-- BEGIN Exercise data --
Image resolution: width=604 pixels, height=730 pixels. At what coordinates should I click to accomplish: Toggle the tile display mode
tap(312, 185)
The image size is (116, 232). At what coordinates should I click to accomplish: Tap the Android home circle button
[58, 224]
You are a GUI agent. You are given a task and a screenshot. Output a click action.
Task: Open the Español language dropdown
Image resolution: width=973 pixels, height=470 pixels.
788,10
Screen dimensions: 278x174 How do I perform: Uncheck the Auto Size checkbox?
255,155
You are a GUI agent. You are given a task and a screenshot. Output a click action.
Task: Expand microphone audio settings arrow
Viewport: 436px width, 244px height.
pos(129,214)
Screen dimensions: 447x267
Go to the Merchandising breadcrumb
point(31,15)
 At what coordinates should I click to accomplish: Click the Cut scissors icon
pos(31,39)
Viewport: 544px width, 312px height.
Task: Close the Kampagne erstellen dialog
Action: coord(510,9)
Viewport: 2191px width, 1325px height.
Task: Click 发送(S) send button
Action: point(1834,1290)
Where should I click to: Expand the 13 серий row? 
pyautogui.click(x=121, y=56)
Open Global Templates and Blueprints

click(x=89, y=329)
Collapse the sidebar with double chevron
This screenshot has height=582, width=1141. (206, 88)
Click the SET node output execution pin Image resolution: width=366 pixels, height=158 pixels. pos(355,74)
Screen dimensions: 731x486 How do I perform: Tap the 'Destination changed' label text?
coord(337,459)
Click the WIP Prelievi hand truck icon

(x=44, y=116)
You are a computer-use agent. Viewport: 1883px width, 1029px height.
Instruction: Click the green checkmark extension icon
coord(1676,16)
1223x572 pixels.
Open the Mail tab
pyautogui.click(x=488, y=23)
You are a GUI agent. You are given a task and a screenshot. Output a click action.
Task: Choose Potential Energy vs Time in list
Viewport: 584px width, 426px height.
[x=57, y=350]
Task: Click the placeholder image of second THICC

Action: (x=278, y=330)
-- END Exercise data --
◆ Exercise goal: Give the lines above as a JSON list of strings, one string per line, leaving out the blank lines.

◆ Full answer:
[
  "Image resolution: width=604 pixels, height=730 pixels. At what coordinates should I click to accomplish: Toggle the tile display mode",
  "tap(312, 185)",
  "The image size is (116, 232). At what coordinates should I click to accomplish: Tap the Android home circle button",
  "[58, 224]",
  "You are a GUI agent. You are given a task and a screenshot. Output a click action.",
  "Task: Open the Español language dropdown",
  "Image resolution: width=973 pixels, height=470 pixels.",
  "788,10",
  "Screen dimensions: 278x174 How do I perform: Uncheck the Auto Size checkbox?",
  "255,155",
  "You are a GUI agent. You are given a task and a screenshot. Output a click action.",
  "Task: Expand microphone audio settings arrow",
  "Viewport: 436px width, 244px height.",
  "pos(129,214)",
  "Screen dimensions: 447x267",
  "Go to the Merchandising breadcrumb",
  "point(31,15)",
  " At what coordinates should I click to accomplish: Click the Cut scissors icon",
  "pos(31,39)",
  "Viewport: 544px width, 312px height.",
  "Task: Close the Kampagne erstellen dialog",
  "Action: coord(510,9)",
  "Viewport: 2191px width, 1325px height.",
  "Task: Click 发送(S) send button",
  "Action: point(1834,1290)",
  "Where should I click to: Expand the 13 серий row? ",
  "pyautogui.click(x=121, y=56)",
  "Open Global Templates and Blueprints",
  "click(x=89, y=329)",
  "Collapse the sidebar with double chevron",
  "This screenshot has height=582, width=1141. (206, 88)",
  "Click the SET node output execution pin Image resolution: width=366 pixels, height=158 pixels. pos(355,74)",
  "Screen dimensions: 731x486 How do I perform: Tap the 'Destination changed' label text?",
  "coord(337,459)",
  "Click the WIP Prelievi hand truck icon",
  "(x=44, y=116)",
  "You are a computer-use agent. Viewport: 1883px width, 1029px height.",
  "Instruction: Click the green checkmark extension icon",
  "coord(1676,16)",
  "1223x572 pixels.",
  "Open the Mail tab",
  "pyautogui.click(x=488, y=23)",
  "You are a GUI agent. You are given a task and a screenshot. Output a click action.",
  "Task: Choose Potential Energy vs Time in list",
  "Viewport: 584px width, 426px height.",
  "[x=57, y=350]",
  "Task: Click the placeholder image of second THICC",
  "Action: (x=278, y=330)"
]